Here Kunichika portrays her without irony but curiously in the dress and manner of a contemporary Edoist female preparing food. This is to some extent reminiscent of the medieval European habit of portraying the holy family in western medieval clothes. It would appear that she is preparing lotus for a meal; a few petals are falling into a container, surely a reference to the lotus in scripture? Kunichika has used an image from one Kuniyoshi’s several depictions of Otake from around 1850; in Kuniyoshi’s print Otake is also preparing lotus flowers in a wooden pail, but her reflection in the water bucket is that of the Nyorai Buddha.

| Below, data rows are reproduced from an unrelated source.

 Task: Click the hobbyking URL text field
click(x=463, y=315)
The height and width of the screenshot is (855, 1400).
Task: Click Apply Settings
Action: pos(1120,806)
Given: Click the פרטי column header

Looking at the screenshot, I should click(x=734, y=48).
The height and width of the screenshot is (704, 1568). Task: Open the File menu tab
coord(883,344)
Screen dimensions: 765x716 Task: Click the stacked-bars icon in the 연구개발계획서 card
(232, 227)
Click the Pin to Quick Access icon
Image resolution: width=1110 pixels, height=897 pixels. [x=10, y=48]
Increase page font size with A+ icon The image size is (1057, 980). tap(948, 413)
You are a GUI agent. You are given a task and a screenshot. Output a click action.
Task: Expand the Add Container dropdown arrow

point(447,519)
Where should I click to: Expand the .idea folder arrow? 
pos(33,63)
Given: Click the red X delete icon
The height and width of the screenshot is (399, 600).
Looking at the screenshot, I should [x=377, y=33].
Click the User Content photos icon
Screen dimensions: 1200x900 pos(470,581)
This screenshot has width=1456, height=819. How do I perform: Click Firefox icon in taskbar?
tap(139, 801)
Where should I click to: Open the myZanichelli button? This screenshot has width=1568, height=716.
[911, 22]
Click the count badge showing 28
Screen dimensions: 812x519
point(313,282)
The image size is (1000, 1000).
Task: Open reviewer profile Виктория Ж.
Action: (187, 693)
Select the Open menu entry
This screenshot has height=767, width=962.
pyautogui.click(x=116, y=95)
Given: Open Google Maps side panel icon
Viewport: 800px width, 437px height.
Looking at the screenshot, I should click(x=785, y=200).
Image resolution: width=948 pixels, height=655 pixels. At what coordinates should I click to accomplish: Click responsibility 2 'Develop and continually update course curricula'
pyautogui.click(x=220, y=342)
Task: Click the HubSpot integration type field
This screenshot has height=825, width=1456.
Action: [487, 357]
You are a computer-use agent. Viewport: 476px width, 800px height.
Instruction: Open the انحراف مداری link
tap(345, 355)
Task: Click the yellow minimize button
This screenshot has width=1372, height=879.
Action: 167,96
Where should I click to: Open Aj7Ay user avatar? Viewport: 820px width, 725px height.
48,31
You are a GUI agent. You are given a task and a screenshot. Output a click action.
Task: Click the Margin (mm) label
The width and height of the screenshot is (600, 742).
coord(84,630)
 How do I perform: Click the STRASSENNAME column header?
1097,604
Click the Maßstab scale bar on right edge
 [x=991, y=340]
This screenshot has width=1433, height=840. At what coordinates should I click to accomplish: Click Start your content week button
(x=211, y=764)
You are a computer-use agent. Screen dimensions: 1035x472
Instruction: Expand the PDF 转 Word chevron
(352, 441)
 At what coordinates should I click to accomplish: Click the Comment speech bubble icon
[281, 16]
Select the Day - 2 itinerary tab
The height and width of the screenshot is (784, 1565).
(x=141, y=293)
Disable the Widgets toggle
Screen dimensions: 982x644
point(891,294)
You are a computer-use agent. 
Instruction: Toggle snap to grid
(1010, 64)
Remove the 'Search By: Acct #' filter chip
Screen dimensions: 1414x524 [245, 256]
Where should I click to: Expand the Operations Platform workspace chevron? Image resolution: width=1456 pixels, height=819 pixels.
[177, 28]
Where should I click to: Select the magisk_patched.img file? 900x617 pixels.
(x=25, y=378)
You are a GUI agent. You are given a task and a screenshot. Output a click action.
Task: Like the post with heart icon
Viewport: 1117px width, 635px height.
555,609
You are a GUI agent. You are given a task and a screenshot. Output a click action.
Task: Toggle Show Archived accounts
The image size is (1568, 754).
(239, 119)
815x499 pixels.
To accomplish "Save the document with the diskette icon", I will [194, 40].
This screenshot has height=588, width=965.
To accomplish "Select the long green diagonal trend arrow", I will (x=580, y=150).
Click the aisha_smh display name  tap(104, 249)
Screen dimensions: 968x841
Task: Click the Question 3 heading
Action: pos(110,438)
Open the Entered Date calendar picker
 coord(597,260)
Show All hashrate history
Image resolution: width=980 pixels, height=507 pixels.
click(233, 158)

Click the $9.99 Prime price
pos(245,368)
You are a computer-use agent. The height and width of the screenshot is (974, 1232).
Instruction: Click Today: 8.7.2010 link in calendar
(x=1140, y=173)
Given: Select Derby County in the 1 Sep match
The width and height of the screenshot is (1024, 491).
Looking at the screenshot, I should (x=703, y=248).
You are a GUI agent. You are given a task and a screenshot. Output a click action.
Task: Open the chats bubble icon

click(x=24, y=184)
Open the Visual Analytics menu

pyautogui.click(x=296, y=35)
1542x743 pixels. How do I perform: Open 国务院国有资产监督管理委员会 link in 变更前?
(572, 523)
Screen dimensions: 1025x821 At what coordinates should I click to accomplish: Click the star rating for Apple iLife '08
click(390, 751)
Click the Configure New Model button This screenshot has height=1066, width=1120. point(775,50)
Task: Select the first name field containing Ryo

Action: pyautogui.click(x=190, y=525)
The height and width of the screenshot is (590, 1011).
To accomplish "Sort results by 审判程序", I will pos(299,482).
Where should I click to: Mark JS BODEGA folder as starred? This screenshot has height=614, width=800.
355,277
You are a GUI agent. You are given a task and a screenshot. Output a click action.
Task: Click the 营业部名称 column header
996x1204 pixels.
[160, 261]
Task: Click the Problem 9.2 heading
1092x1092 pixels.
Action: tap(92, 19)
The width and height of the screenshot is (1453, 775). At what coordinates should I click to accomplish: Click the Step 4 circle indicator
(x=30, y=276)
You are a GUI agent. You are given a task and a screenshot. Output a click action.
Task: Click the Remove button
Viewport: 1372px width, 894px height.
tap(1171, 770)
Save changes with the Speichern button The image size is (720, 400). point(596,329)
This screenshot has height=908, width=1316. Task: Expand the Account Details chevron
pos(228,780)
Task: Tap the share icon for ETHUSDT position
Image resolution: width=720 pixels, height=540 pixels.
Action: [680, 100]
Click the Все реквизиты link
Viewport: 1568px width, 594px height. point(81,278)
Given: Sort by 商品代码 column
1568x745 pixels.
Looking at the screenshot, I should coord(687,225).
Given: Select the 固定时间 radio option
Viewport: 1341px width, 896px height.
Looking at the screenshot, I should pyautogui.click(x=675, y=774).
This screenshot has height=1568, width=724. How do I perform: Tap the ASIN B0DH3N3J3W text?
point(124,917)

Thirty-six Good and Evil Beauties is easily one of Kunichika’s best series. Groundbreaking in so many ways, one gets the feeling that the artist here is being dragged along by events - unable to resist the pull of history. The quality of the printing is outstanding, the drawing is fluid and original and the designs bristle with invention and startling use of colour and pattern. Each print from the series takes a famous woman of history and portrays her beneath a cartouche explaining her story. Some of these characters are warlike, some evil and vain and some are pious or devoted. What is interesting historically is how Kunichika presents women as individuals and not archetypes. This is at variance to the traditional bijin portraits of pliable or available females and chimes with Yoshitoshi’s later series on similar themes such as Thirty-two Aspects of Customs and Manners from 1888.

The print is restrained in its delicate and subtle tones and colouration. There is real beauty in the careful and restrained grid at the window behind which Otake prepares the food. The print is nearly perfect, colour and impression are fine, full size with margins and mounted on Japanese album paper.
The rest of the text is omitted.